PROBLEM DESCRIPTION -> Rescale the data from the start through the line containing "Sammlungen (543, 25)", both ends included, by writing those lines out again with every line kept and each answer coordinate multiplied by 1.5 and rounded to the nearest whole number, halves rounded up. Leave all other numbers unchanged, including those in the request lines.

-------- ROWS --------

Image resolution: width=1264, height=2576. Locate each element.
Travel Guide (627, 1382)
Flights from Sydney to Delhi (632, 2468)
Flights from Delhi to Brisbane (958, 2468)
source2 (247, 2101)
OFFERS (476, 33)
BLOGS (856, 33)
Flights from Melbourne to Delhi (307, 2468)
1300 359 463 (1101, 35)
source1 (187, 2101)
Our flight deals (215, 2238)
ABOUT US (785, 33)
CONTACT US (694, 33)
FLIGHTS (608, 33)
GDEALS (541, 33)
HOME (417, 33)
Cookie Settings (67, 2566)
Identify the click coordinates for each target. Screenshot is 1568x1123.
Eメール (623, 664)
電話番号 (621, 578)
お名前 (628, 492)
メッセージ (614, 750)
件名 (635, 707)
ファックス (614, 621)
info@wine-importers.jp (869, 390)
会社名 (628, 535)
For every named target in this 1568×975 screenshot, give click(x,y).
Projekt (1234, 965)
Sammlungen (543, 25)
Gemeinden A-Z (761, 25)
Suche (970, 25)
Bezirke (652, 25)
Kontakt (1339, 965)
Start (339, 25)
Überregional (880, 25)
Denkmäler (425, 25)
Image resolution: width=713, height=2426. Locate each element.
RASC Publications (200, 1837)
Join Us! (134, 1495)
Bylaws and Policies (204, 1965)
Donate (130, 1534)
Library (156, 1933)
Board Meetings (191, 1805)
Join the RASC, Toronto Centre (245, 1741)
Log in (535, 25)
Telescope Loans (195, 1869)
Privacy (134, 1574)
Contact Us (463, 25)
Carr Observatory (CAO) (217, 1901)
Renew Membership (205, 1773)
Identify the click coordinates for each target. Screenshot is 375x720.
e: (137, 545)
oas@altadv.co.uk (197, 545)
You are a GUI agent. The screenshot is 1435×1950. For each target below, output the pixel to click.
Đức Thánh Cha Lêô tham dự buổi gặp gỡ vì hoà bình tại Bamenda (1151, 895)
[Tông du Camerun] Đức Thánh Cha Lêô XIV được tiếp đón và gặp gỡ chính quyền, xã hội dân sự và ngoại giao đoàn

--------

OUTPUT ->
Image resolution: width=1264, height=2576. Locate each element.
Travel Guide (941, 2073)
Flights from Sydney to Delhi (948, 3702)
Flights from Delhi to Brisbane (1437, 3702)
source2 (371, 3152)
OFFERS (714, 50)
BLOGS (1284, 50)
Flights from Melbourne to Delhi (461, 3702)
1300 359 463 (1652, 53)
source1 (281, 3152)
Our flight deals (323, 3357)
ABOUT US (1178, 50)
CONTACT US (1041, 50)
FLIGHTS (912, 50)
GDEALS (812, 50)
HOME (626, 50)
Cookie Settings (101, 3849)
Identify the click coordinates for each target. Screenshot is 1568x1123.
Eメール (935, 996)
電話番号 (932, 867)
お名前 (942, 738)
メッセージ (921, 1125)
件名 (953, 1061)
ファックス (921, 932)
info@wine-importers.jp (1304, 585)
会社名 (942, 803)
For every named target in this 1568×975 screenshot, give click(x,y).
Projekt (1851, 1448)
Sammlungen (815, 38)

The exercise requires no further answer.